Provost of Northwestern University
- In office September 1, 2007 – August 1, 2017
- Preceded by: Lawrence Dumas
- Succeeded by: Jonathan Holloway

Personal details
- Born: 1954 (age 71–72)
- Alma mater: Yale University (BA) Princeton University (PhD)
- Known for: signal transduction
- Fields: molecular biology
- Institutions: Northwestern University

= Daniel I. Linzer =

Daniel I. H. Linzer (born 1954) is an American molecular biologist and academic administrator. Linzer was named provost of Northwestern University on September 1, 2007, until 2017 having previously served as Dean (2002–2007) and Associate Dean (1998–2002) of Northwestern's largest constituent school, the Weinberg College of Arts and Sciences.
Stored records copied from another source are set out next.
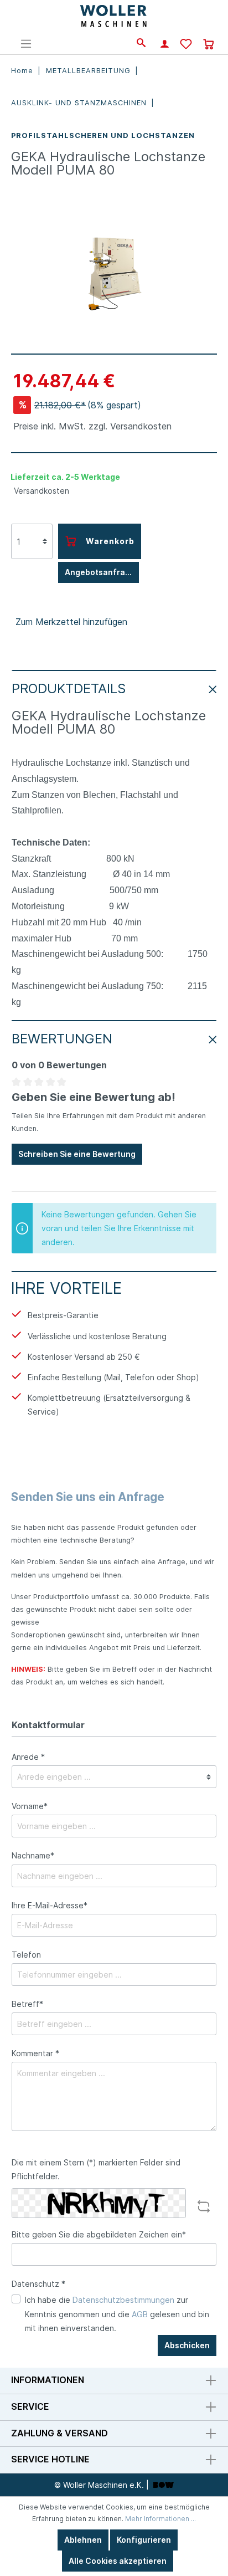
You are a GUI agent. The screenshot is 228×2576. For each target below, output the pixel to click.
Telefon (26, 1954)
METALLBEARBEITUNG (89, 70)
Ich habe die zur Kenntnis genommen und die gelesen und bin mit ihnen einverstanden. (117, 2313)
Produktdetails (69, 688)
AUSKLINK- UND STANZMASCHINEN (80, 103)
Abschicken (187, 2345)
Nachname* (33, 1855)
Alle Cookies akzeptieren (118, 2560)
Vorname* (30, 1806)
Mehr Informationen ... (160, 2518)
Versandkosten (41, 490)
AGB (140, 2314)
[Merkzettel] (186, 44)
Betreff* (27, 2004)
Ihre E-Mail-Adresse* (49, 1905)
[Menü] (26, 43)
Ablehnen (83, 2539)
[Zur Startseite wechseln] (114, 16)
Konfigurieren (144, 2539)
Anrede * (28, 1756)
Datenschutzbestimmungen (123, 2299)
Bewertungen (62, 1039)
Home (23, 70)
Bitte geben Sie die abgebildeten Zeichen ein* (99, 2234)
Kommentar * (35, 2053)
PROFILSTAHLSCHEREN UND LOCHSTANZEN (103, 135)
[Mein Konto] (164, 45)
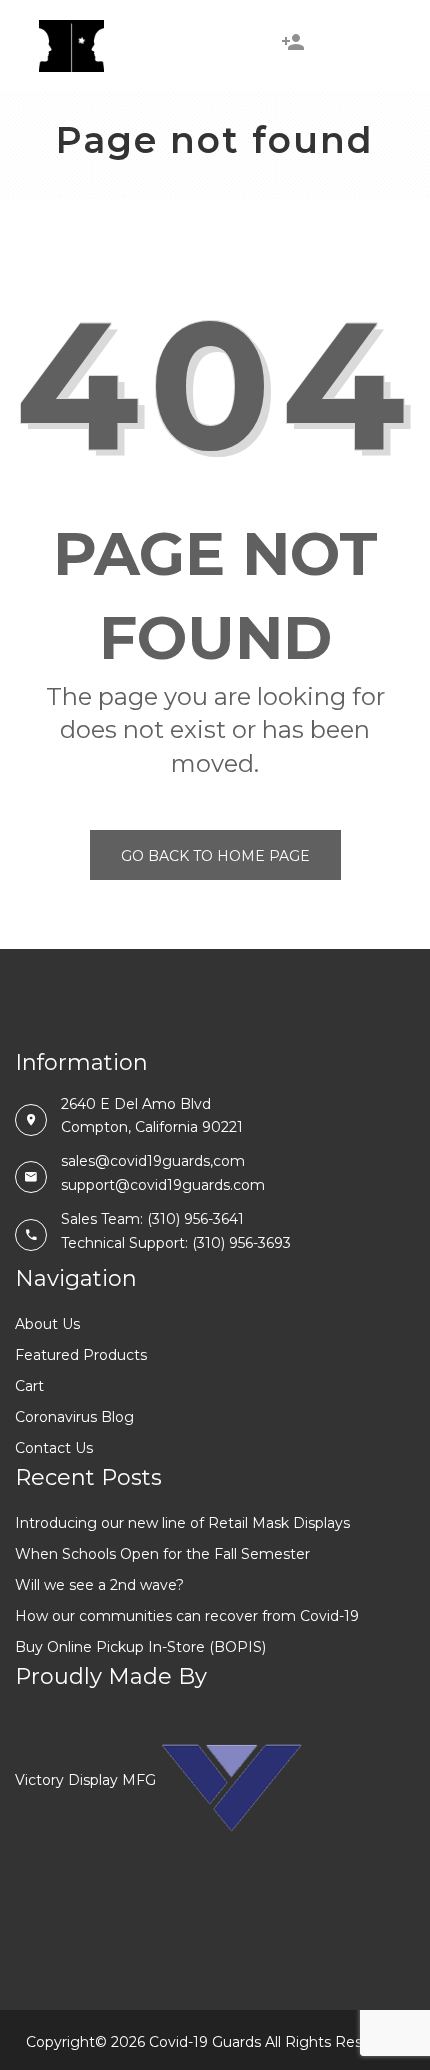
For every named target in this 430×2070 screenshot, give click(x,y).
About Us (47, 1324)
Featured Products (81, 1355)
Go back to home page (215, 856)
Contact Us (54, 1448)
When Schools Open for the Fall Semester (162, 1554)
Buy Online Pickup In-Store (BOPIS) (140, 1647)
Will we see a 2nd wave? (99, 1585)
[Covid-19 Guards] (71, 46)
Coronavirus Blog (74, 1417)
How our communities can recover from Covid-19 (187, 1616)
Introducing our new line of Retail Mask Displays (182, 1523)
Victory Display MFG (85, 1780)
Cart (29, 1386)
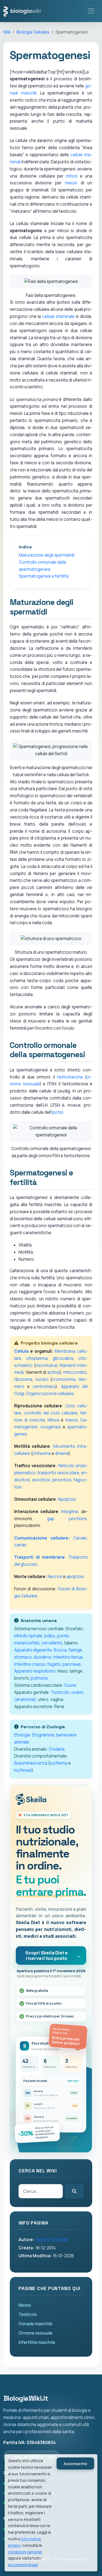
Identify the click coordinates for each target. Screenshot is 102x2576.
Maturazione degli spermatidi (46, 555)
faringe (75, 1650)
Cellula (21, 1351)
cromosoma (63, 1379)
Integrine (69, 1511)
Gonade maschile (35, 2324)
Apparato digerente (33, 1650)
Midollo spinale (28, 1636)
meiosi (71, 183)
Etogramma (43, 1735)
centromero (44, 1386)
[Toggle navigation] (91, 10)
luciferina (58, 1763)
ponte (63, 1636)
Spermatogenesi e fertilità (44, 576)
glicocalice (63, 1358)
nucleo (42, 1379)
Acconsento (75, 2463)
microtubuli (46, 1365)
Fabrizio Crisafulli (51, 2240)
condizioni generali (25, 2551)
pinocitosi (61, 1480)
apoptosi (75, 1576)
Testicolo (60, 1692)
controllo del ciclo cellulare (51, 1413)
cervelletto (52, 1643)
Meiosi (24, 2305)
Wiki (7, 32)
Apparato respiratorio (34, 1671)
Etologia (22, 1735)
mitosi (72, 176)
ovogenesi (51, 1427)
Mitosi (53, 1420)
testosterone (70, 1077)
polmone (39, 1678)
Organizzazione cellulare (50, 1393)
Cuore (70, 1685)
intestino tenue (68, 1657)
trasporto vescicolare (58, 1473)
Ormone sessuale (35, 2333)
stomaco (23, 1657)
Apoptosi (67, 1499)
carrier (20, 1545)
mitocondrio (75, 1372)
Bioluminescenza (30, 1763)
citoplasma (37, 1358)
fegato (54, 1664)
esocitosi (41, 1480)
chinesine (41, 1453)
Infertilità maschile (36, 2342)
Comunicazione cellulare (41, 1538)
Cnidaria (56, 1749)
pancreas (72, 1664)
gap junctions (67, 1519)
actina (53, 1372)
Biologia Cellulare (33, 32)
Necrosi (55, 1576)
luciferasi (23, 1770)
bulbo (49, 1636)
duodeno (42, 1657)
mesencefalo (27, 1643)
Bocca (60, 1650)
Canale (80, 1538)
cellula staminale (58, 316)
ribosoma (23, 1379)
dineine (62, 1453)
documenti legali (23, 2564)
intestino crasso (29, 1664)
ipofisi (57, 1112)
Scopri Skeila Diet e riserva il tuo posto (46, 1955)
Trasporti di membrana (39, 1557)
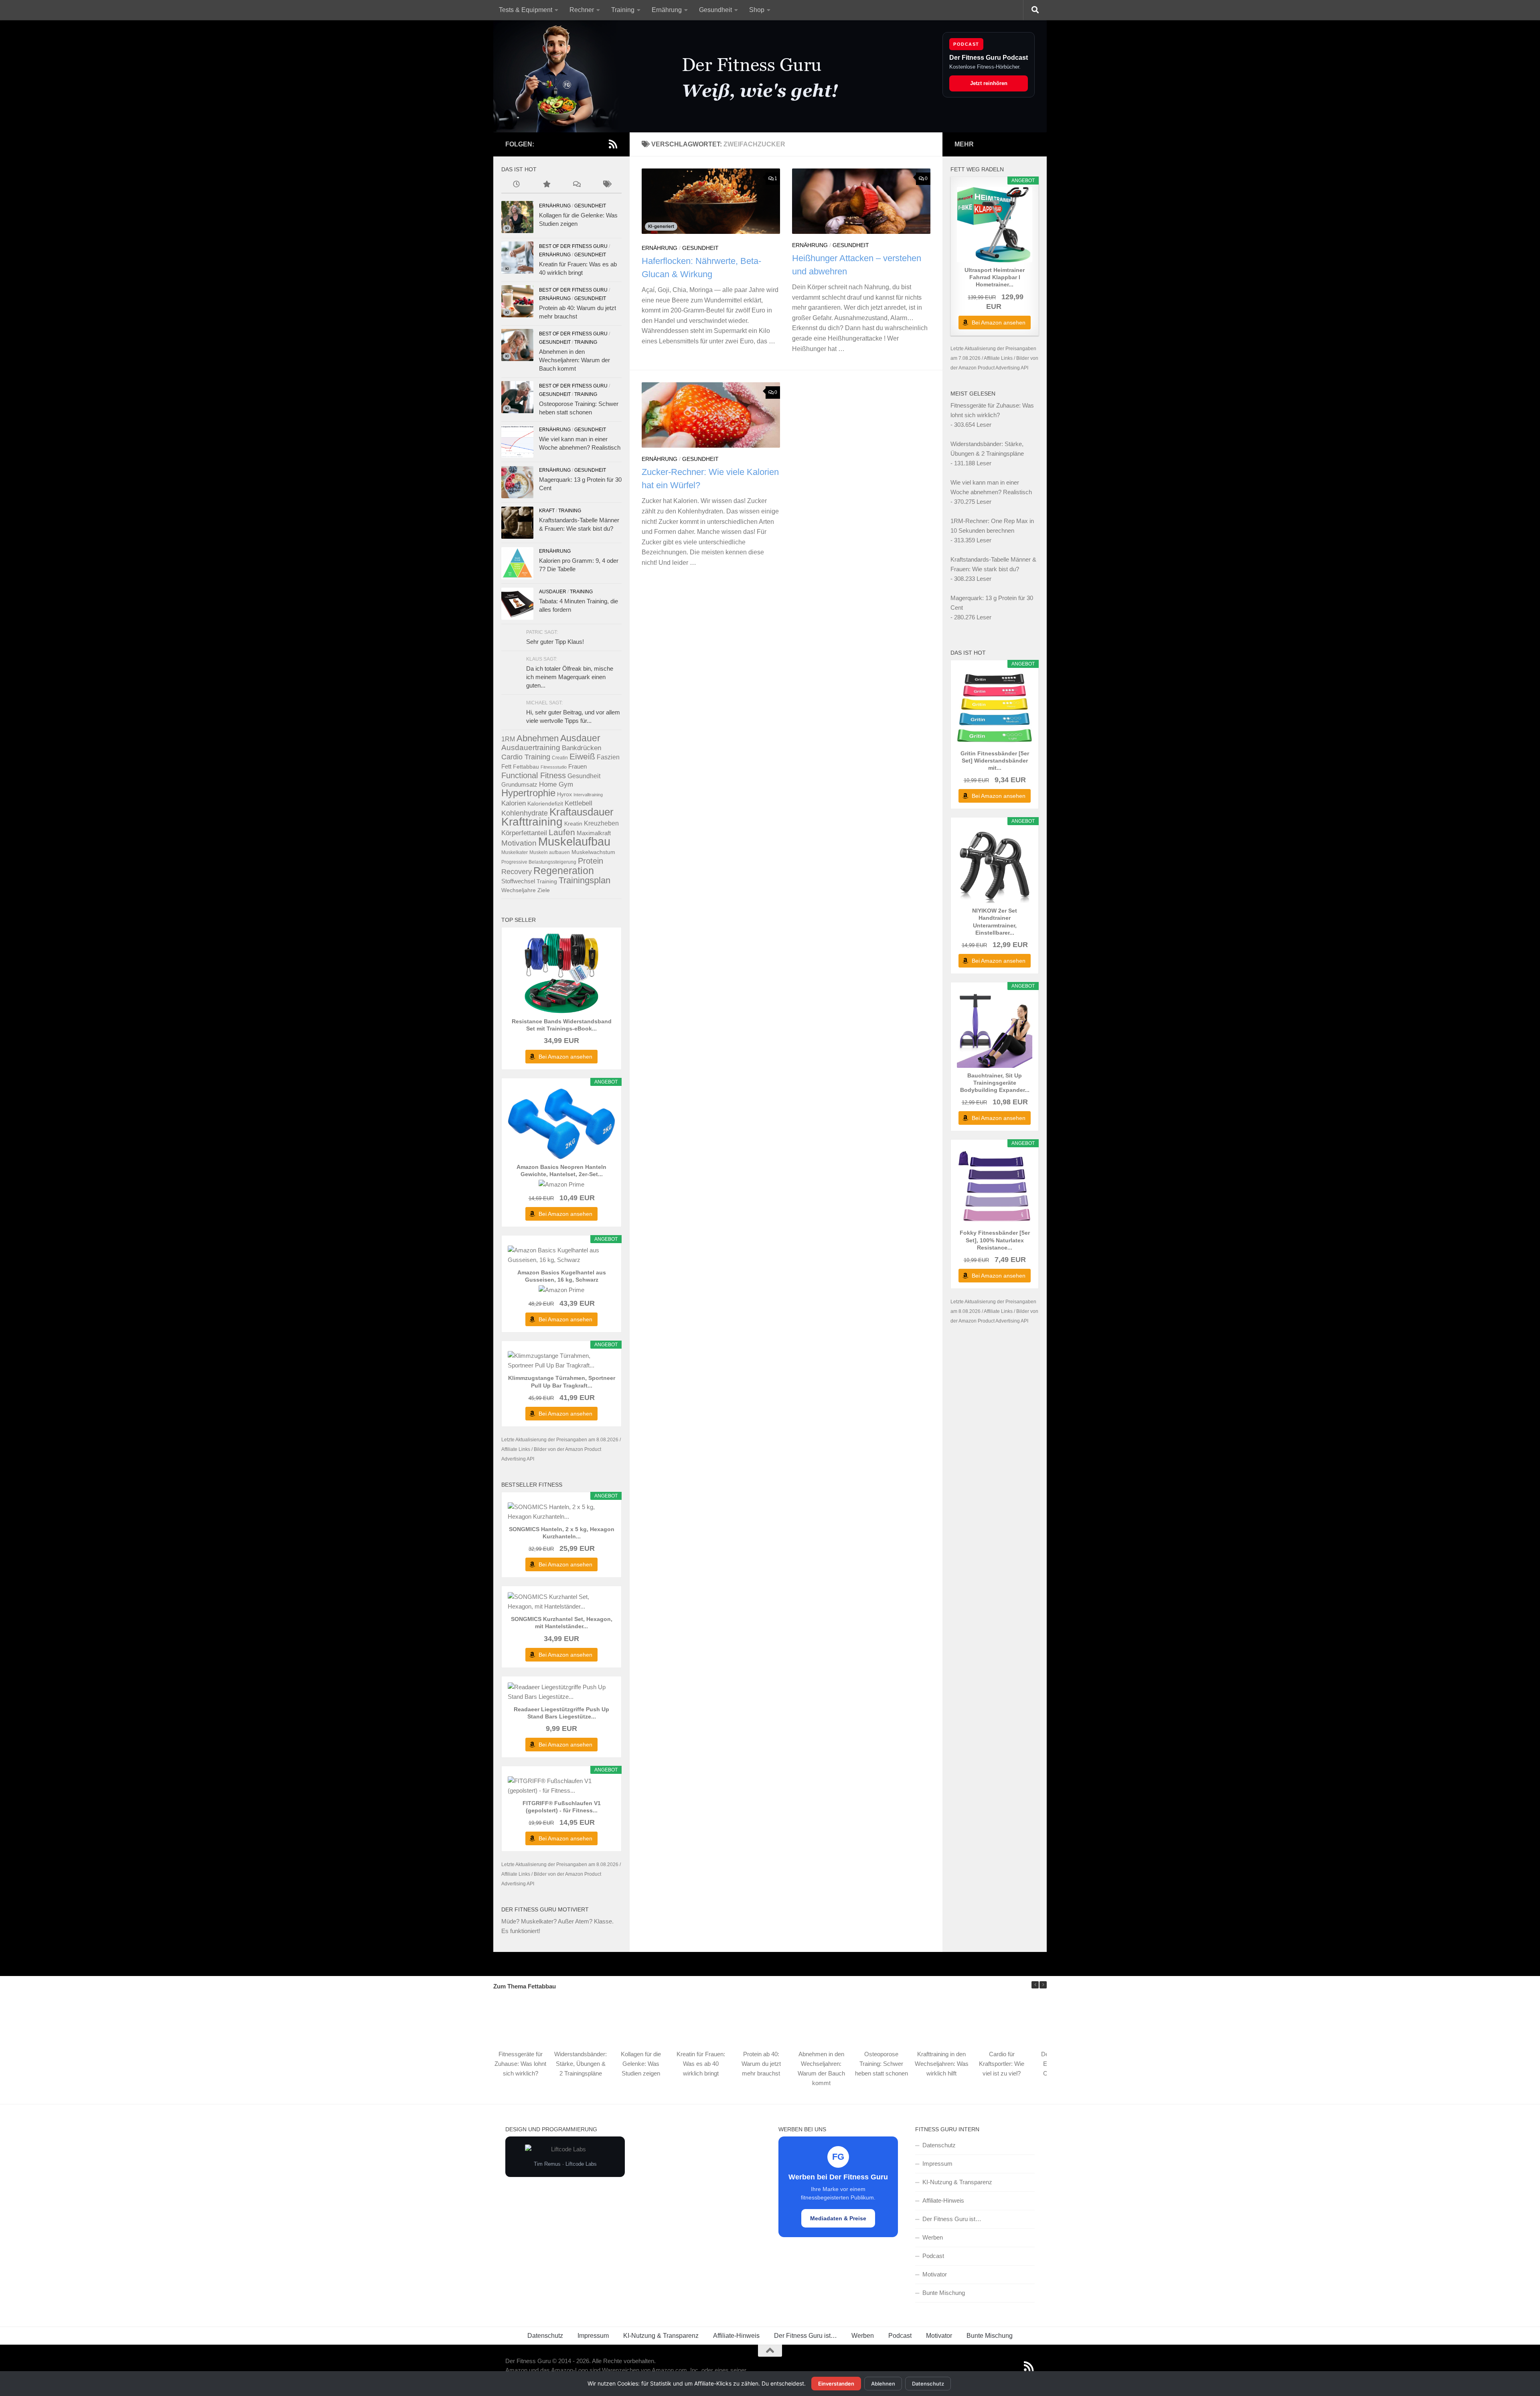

Linzer received his bachelor's degree in molecular biophysics and biochemistry from Yale University in 1976, a PhD in biochemical science from Princeton University in 1980, and a National Institutes of Health postdoctoral fellowship at the Johns Hopkins University School of Medicine. He joined Northwestern in 1984 as an assistant professor, and remains a professor of biochemistry, molecular biology and cell biology. He has conducted research on the molecular basis of hormone action and signal transduction. Linzer has been awarded the Searle Scholars Award and the American Cancer Society Faculty Research Award. Daniel Linzer became the president of Research Corporation for Science Advancement (RCSA) on October 1, 2017.

Linzer resides in Evanston, Illinois.